EXERCISE PROMPT:
Take the line that contains "色情短剧 (511, 638)" as the first and the last line of the material as the final one; set down exactly the lines in that span.
━━ EXERCISE MATERIALS
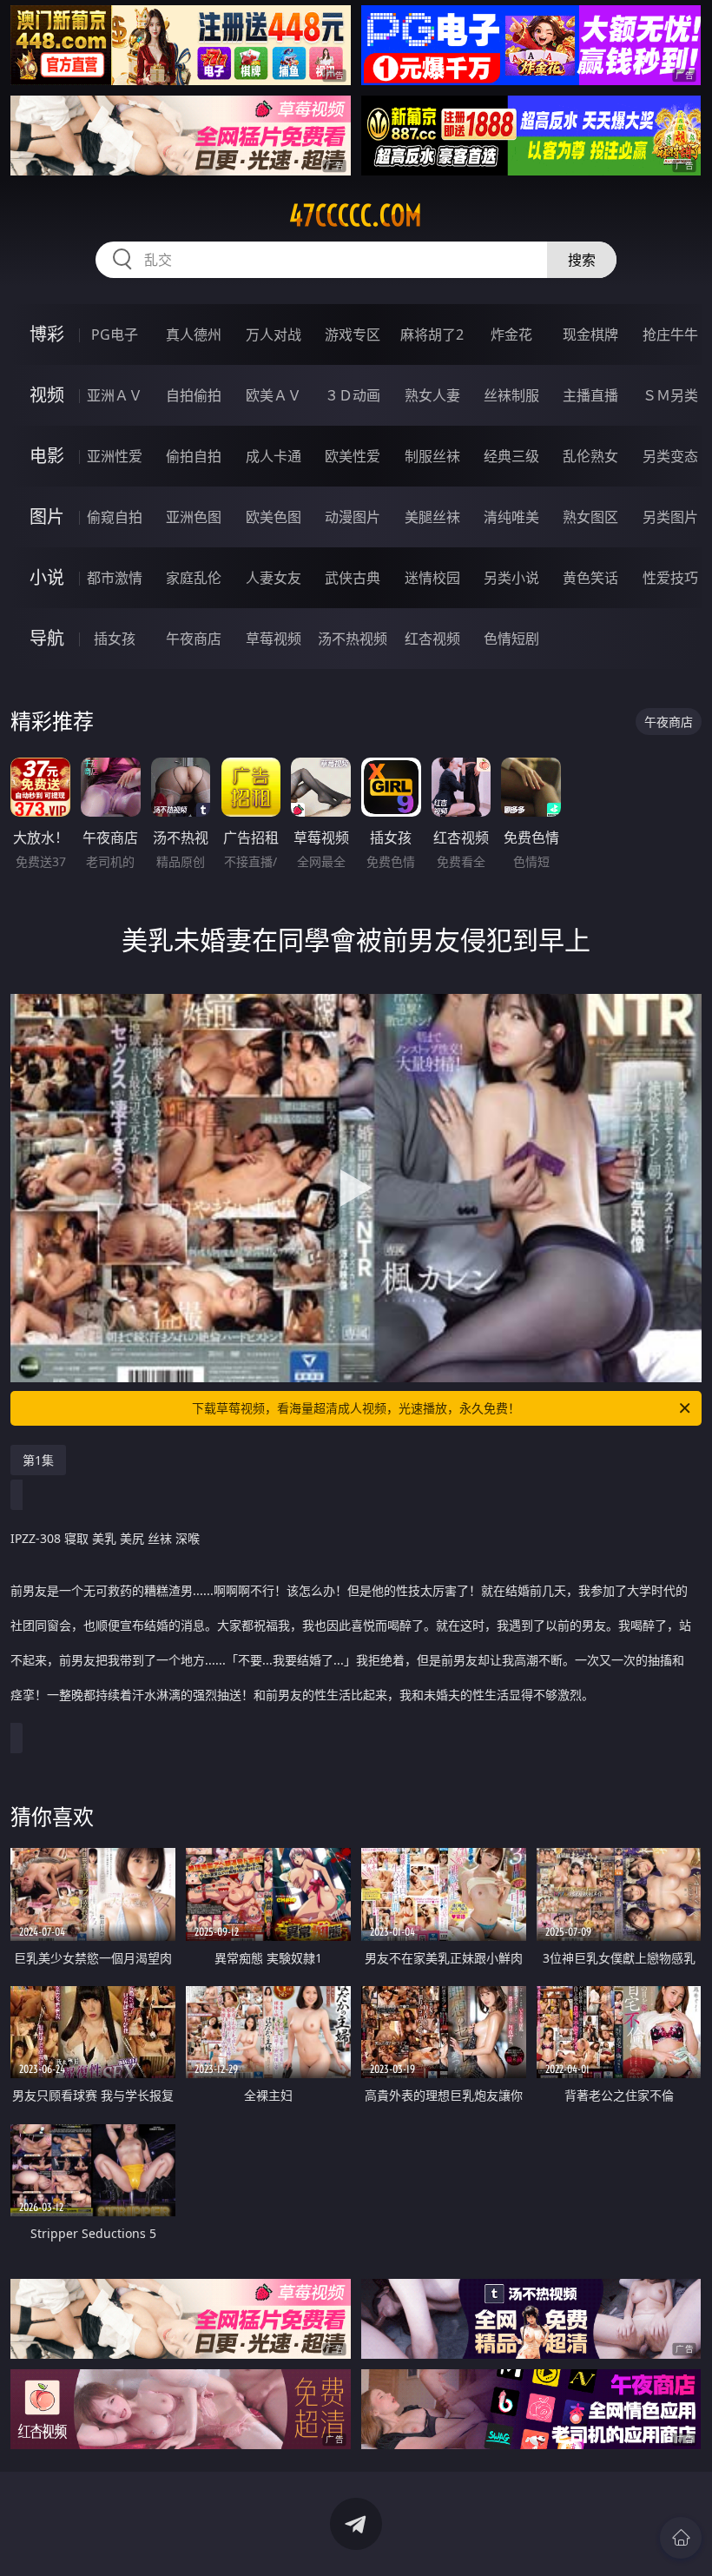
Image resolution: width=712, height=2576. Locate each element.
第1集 (38, 1460)
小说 (47, 577)
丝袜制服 (511, 395)
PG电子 (114, 334)
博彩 (47, 334)
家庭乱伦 (193, 577)
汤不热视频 (352, 638)
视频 (47, 395)
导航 (47, 638)
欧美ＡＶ (273, 395)
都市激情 (114, 577)
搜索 (582, 259)
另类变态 (670, 456)
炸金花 (511, 334)
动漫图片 (352, 516)
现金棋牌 (590, 334)
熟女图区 (590, 516)
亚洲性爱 (114, 456)
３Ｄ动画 (352, 395)
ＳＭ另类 (670, 395)
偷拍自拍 (193, 456)
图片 (47, 516)
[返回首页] (681, 2538)
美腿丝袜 (432, 516)
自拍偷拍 (193, 395)
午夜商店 (193, 638)
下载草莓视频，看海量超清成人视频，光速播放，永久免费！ (356, 1408)
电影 (47, 455)
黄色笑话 (590, 577)
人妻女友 (273, 577)
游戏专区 (352, 334)
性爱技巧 (670, 577)
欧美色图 (273, 516)
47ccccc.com (355, 215)
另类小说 (511, 577)
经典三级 (511, 456)
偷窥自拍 (114, 516)
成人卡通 (273, 456)
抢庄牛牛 (670, 334)
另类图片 (670, 516)
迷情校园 (432, 577)
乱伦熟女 (590, 456)
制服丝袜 (432, 456)
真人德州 (193, 334)
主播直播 (590, 395)
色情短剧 (511, 638)
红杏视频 (432, 638)
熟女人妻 (432, 395)
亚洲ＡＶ (114, 395)
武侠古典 (352, 577)
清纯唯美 (511, 516)
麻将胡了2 (432, 334)
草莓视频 (273, 638)
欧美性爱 (352, 456)
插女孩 (114, 638)
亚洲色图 (193, 516)
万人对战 (273, 334)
━━━━
RESPONSE TO THE EXERCISE:
色情短剧 (511, 638)
红杏视频 (432, 638)
熟女人妻 (432, 395)
亚洲ＡＶ (114, 395)
武侠古典 (352, 577)
清纯唯美 (511, 516)
麻将胡了2 (432, 334)
草莓视频 (273, 638)
欧美性爱 (352, 456)
插女孩 (114, 638)
亚洲色图 (193, 516)
万人对战 (273, 334)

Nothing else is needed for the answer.